Plutôt que de se plonger dans le passé sans lampe de poche, projetons-nous dans l’avenir,
même si ses réserves énergétiques sont menacées, histoire de voir à quelle sauce nos
descendants interpréteront nos faits et gestes. On peut en effet légitimement se demander si,
dans quelques centaines d’années, lorsque la neige aura rejoint le Crapeaud doré, le Tigre de
Java et le Minitel au rayon des objets perdus de la planète, les humains de l’époque resteront
aussi interloqués devant les restes d’alignements de pylônes de téleski des anciennes stations
alpines que nous le sommes aujourd’hui devant ceux des menhirs de Carnac. Prenons par
exemple le domaine skiable des 4 vallées dans le canton du Valais en Suisse : on peut
observer que le parcours des téleski du lieu-dit le Tracouet, en amont de Nendaz, forme très
nettement une étoile à 6 branches ; deux vallées plus loin, entre Verbier et La Tzoumaz, les
remontées mécaniques de Savoleyres dessinent assez clairement le profil du museau d’un
porc-épic, à la rigueur d’un hérisson avec de très longs piquants ; un peu plus haut, celles de
l’ensemble des Ruinettes forment des entrelacs riches et complexes qui font étonnament
penser aux drapés de la cape de Saint-Georges terrassant le dragon dans le célèbre tableau de
Raphaël peint en 1505. Est-ce à dire qu’un jour des néo-chamanes occiront par l’épée de
jeunes hérissons pour se recouvrir de leurs épines avant de disposer ceux-ci en étoile sur un
bûcher au milieu d’une clairière où, quelques siècles auparavant, d’honnêtes skieurs
déballaient leur sandwich jambon après s’être remis une couche de crème Piz Buin sur le
nez ?
Tout est possible.
Tant qu’il y aura des cailloux et des hommes avec des bras, on fera des théories sur le
comment du pourquoi les seconds utilisent les troisièmes pour déplacer les premiers. Parfois il
n’y a pas de réponse. En son temps, Albert Camus a ainsi jeté l’éponge et proposé de ficher la
paix à Sisyphe en le laissant une bonne fois pour toutes en bas de la montagne avec son
rocher. Dans une démarche assez "développement personnel et optimisation des ressources"
avant l’heure, il nous invitait même à imaginer Sisyphe heureux. Dans d’autres domaines plus
décontractés, comme les arts plastiques, certains ne se sont pas gênés pour emprunter des
motifs aux Grands Mystères Lithologiques de l’Humanité, sans faire tout un plat de de leur
symbolique cachée.

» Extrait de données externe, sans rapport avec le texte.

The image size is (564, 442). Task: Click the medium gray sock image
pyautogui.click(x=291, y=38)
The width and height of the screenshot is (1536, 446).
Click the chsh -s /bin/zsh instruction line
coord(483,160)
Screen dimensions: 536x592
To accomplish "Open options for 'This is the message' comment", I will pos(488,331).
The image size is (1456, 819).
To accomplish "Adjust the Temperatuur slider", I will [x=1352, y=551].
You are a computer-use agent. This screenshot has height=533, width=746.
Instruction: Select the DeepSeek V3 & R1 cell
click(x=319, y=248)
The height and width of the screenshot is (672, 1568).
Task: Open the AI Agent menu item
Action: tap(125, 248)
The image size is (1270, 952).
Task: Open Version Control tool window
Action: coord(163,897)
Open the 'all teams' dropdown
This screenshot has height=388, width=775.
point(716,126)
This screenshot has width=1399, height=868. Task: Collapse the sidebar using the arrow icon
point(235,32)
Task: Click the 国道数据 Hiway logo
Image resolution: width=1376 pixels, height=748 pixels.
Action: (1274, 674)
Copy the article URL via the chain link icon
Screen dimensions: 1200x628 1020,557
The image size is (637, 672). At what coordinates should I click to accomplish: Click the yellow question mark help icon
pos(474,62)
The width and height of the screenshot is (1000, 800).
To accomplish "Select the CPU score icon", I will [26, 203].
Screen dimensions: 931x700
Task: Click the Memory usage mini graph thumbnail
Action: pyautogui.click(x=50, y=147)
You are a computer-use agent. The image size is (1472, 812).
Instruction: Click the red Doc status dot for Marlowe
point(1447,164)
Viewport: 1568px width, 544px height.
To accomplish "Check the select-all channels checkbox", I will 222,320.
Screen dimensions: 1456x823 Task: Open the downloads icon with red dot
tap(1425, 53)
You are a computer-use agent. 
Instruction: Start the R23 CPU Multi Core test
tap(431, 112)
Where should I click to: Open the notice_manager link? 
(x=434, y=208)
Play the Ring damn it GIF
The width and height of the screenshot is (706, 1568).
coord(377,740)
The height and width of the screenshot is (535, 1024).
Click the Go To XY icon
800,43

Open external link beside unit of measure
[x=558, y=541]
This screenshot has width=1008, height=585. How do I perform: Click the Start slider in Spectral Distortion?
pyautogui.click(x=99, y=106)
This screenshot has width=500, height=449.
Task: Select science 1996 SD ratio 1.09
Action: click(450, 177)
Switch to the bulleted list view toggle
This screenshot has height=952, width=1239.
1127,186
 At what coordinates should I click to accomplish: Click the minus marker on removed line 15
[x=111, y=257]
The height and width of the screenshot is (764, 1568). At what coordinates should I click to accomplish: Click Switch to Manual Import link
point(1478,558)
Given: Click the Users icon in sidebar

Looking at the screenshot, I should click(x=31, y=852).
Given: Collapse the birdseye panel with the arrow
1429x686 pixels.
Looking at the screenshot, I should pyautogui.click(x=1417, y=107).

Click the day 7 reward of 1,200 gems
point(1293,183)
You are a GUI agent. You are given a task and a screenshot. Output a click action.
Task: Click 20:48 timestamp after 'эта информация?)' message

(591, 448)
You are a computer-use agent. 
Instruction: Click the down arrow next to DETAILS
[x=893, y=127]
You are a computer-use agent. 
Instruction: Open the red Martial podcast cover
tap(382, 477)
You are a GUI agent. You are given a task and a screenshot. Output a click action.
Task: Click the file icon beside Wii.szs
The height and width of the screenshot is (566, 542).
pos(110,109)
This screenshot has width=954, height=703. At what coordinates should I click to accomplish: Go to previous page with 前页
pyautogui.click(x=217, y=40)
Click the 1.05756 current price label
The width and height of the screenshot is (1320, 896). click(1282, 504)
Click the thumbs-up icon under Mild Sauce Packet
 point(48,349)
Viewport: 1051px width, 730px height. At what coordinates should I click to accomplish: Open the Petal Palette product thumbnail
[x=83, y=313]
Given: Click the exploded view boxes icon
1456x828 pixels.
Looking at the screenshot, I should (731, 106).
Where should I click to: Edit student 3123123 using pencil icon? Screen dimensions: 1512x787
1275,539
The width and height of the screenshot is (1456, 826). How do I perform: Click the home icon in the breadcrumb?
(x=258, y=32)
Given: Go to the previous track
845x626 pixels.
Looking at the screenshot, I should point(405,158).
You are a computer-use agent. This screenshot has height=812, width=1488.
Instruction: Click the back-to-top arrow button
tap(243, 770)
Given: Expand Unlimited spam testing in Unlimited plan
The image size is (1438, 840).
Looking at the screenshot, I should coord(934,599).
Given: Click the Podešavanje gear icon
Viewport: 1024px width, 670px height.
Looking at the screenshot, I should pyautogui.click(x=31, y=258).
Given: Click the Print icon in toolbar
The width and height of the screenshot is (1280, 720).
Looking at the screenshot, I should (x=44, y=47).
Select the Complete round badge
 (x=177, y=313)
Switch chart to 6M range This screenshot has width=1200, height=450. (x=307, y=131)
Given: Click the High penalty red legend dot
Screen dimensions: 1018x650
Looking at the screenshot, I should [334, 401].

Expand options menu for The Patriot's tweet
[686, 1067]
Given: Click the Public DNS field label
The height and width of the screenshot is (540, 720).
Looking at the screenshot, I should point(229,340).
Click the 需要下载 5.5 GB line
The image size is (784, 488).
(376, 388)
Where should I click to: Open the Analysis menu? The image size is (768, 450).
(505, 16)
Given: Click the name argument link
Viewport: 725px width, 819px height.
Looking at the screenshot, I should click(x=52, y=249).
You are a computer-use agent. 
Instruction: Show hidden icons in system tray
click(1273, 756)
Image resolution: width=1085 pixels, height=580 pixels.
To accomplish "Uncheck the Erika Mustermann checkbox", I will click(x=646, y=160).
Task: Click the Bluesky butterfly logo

Ainsi l’artiste Jérémie Gindre qui s’est approprié le plan du cromlech
central de Stonehenge pour le dresser à la verticale et le transformer en paroi de grimpe
artificielle. Un renversement de perspectives, un bouleversement d’échelles et une
métamorphose des matériaux qui produisent finalement un message à caractère spirituel
affirmant en substance, sur le mode métaphorique de l’escalade, la pensée profonde de Lao-
Tseu, celle que le fils du vénérable Wang dans le Lotus Bleu essaie de transmettre avec son
sabre à ce crétin de Tintin qui ne veut rien en savoir : dans la vie l’important c’est de trouver
la Voie.
Avec ou sans cailloux (mais avec c’est souvent mieux).
1) monument mégalithique préhistorique constitué par un alignement de monolithes verticaux (menhirs), formant
une enceinte de pierres levées, généralement circulaire.souvent mieux).